→ **Task item**:
Each entry must be printed again without a single change.

(Items from a dataset)
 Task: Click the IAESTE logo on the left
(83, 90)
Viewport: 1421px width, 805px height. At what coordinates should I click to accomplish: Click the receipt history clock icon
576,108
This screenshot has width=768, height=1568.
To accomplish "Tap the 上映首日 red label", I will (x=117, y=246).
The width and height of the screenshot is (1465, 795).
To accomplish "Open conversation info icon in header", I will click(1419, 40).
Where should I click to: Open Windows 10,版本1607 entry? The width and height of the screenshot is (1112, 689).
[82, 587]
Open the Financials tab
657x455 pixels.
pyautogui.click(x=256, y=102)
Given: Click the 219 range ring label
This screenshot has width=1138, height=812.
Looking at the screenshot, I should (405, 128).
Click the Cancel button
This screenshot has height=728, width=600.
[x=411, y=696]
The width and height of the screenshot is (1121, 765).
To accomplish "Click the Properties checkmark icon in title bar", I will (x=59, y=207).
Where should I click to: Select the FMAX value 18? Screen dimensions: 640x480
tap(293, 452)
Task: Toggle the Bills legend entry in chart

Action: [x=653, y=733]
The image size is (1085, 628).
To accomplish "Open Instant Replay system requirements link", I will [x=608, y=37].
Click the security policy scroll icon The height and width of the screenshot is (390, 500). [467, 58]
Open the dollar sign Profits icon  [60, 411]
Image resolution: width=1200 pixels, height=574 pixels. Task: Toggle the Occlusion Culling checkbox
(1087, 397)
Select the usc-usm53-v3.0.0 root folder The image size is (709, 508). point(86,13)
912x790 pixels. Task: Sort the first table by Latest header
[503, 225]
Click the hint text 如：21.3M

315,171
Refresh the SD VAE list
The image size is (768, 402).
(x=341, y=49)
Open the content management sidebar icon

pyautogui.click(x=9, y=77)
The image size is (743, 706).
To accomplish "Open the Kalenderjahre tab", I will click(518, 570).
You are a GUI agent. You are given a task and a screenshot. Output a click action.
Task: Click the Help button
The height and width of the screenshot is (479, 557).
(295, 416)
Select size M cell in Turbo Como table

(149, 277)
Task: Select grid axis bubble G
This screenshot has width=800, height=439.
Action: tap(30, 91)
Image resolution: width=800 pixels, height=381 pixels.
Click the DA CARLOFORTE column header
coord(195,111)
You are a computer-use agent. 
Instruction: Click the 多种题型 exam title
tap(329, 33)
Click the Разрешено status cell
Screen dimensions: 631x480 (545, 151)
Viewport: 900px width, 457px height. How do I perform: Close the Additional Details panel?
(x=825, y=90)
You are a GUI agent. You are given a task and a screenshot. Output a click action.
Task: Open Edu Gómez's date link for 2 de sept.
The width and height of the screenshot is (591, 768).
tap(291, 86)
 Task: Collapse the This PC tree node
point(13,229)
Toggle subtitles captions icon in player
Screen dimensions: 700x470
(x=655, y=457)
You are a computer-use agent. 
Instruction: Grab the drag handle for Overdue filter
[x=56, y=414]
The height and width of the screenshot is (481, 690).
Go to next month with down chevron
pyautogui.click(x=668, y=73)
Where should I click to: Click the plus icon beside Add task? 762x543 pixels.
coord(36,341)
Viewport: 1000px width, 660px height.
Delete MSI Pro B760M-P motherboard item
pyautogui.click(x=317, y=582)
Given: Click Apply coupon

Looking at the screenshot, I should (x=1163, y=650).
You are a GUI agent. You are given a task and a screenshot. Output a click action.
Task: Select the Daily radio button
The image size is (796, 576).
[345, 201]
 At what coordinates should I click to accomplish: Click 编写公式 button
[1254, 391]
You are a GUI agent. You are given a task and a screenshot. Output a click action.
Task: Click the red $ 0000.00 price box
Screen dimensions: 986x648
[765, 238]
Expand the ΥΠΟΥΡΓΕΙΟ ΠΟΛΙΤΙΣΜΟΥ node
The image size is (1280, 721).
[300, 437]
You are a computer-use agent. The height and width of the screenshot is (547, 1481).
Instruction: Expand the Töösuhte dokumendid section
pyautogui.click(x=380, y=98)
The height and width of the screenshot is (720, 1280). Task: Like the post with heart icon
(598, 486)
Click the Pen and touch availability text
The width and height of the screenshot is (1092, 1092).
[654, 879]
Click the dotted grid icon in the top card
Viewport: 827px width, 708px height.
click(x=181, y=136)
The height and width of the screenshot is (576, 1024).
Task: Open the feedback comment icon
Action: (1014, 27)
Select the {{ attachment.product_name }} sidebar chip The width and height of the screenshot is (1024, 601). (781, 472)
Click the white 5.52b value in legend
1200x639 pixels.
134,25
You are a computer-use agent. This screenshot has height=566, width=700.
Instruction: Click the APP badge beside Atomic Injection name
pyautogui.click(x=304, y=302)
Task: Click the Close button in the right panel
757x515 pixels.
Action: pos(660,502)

→ **Expected answer**:
 Task: Click the IAESTE logo on the left
(83, 90)
Viewport: 1421px width, 805px height. At what coordinates should I click to accomplish: Click the receipt history clock icon
576,108
This screenshot has width=768, height=1568.
To accomplish "Tap the 上映首日 red label", I will (x=117, y=246).
The width and height of the screenshot is (1465, 795).
To accomplish "Open conversation info icon in header", I will click(1419, 40).
Where should I click to: Open Windows 10,版本1607 entry? The width and height of the screenshot is (1112, 689).
[82, 587]
Open the Financials tab
657x455 pixels.
pyautogui.click(x=256, y=102)
Given: Click the 219 range ring label
This screenshot has width=1138, height=812.
Looking at the screenshot, I should (405, 128).
Click the Cancel button
This screenshot has height=728, width=600.
[x=411, y=696]
The width and height of the screenshot is (1121, 765).
To accomplish "Click the Properties checkmark icon in title bar", I will (x=59, y=207).
Where should I click to: Select the FMAX value 18? Screen dimensions: 640x480
tap(293, 452)
Task: Toggle the Bills legend entry in chart

Action: [x=653, y=733]
The image size is (1085, 628).
To accomplish "Open Instant Replay system requirements link", I will [x=608, y=37].
Click the security policy scroll icon The height and width of the screenshot is (390, 500). [467, 58]
Open the dollar sign Profits icon  [60, 411]
Image resolution: width=1200 pixels, height=574 pixels. Task: Toggle the Occlusion Culling checkbox
(1087, 397)
Select the usc-usm53-v3.0.0 root folder The image size is (709, 508). point(86,13)
912x790 pixels. Task: Sort the first table by Latest header
[503, 225]
Click the hint text 如：21.3M

315,171
Refresh the SD VAE list
The image size is (768, 402).
(x=341, y=49)
Open the content management sidebar icon

pyautogui.click(x=9, y=77)
The image size is (743, 706).
To accomplish "Open the Kalenderjahre tab", I will click(518, 570).
You are a GUI agent. You are given a task and a screenshot. Output a click action.
Task: Click the Help button
The height and width of the screenshot is (479, 557).
(295, 416)
Select size M cell in Turbo Como table

(149, 277)
Task: Select grid axis bubble G
This screenshot has width=800, height=439.
Action: tap(30, 91)
Image resolution: width=800 pixels, height=381 pixels.
Click the DA CARLOFORTE column header
coord(195,111)
You are a computer-use agent. 
Instruction: Click the 多种题型 exam title
tap(329, 33)
Click the Разрешено status cell
Screen dimensions: 631x480 (545, 151)
Viewport: 900px width, 457px height. How do I perform: Close the Additional Details panel?
(x=825, y=90)
You are a GUI agent. You are given a task and a screenshot. Output a click action.
Task: Open Edu Gómez's date link for 2 de sept.
The width and height of the screenshot is (591, 768).
tap(291, 86)
 Task: Collapse the This PC tree node
point(13,229)
Toggle subtitles captions icon in player
Screen dimensions: 700x470
(x=655, y=457)
You are a computer-use agent. 
Instruction: Grab the drag handle for Overdue filter
[x=56, y=414]
The height and width of the screenshot is (481, 690).
Go to next month with down chevron
pyautogui.click(x=668, y=73)
Where should I click to: Click the plus icon beside Add task? 762x543 pixels.
coord(36,341)
Viewport: 1000px width, 660px height.
Delete MSI Pro B760M-P motherboard item
pyautogui.click(x=317, y=582)
Given: Click Apply coupon

Looking at the screenshot, I should (x=1163, y=650).
You are a GUI agent. You are given a task and a screenshot. Output a click action.
Task: Select the Daily radio button
The image size is (796, 576).
[345, 201]
 At what coordinates should I click to accomplish: Click 编写公式 button
[1254, 391]
You are a GUI agent. You are given a task and a screenshot. Output a click action.
Task: Click the red $ 0000.00 price box
Screen dimensions: 986x648
[765, 238]
Expand the ΥΠΟΥΡΓΕΙΟ ΠΟΛΙΤΙΣΜΟΥ node
The image size is (1280, 721).
[300, 437]
You are a computer-use agent. The height and width of the screenshot is (547, 1481).
Instruction: Expand the Töösuhte dokumendid section
pyautogui.click(x=380, y=98)
The height and width of the screenshot is (720, 1280). Task: Like the post with heart icon
(598, 486)
Click the Pen and touch availability text
The width and height of the screenshot is (1092, 1092).
[654, 879]
Click the dotted grid icon in the top card
Viewport: 827px width, 708px height.
click(x=181, y=136)
The height and width of the screenshot is (576, 1024).
Task: Open the feedback comment icon
Action: (1014, 27)
Select the {{ attachment.product_name }} sidebar chip The width and height of the screenshot is (1024, 601). (781, 472)
Click the white 5.52b value in legend
1200x639 pixels.
134,25
You are a computer-use agent. This screenshot has height=566, width=700.
Instruction: Click the APP badge beside Atomic Injection name
pyautogui.click(x=304, y=302)
Task: Click the Close button in the right panel
757x515 pixels.
Action: pos(660,502)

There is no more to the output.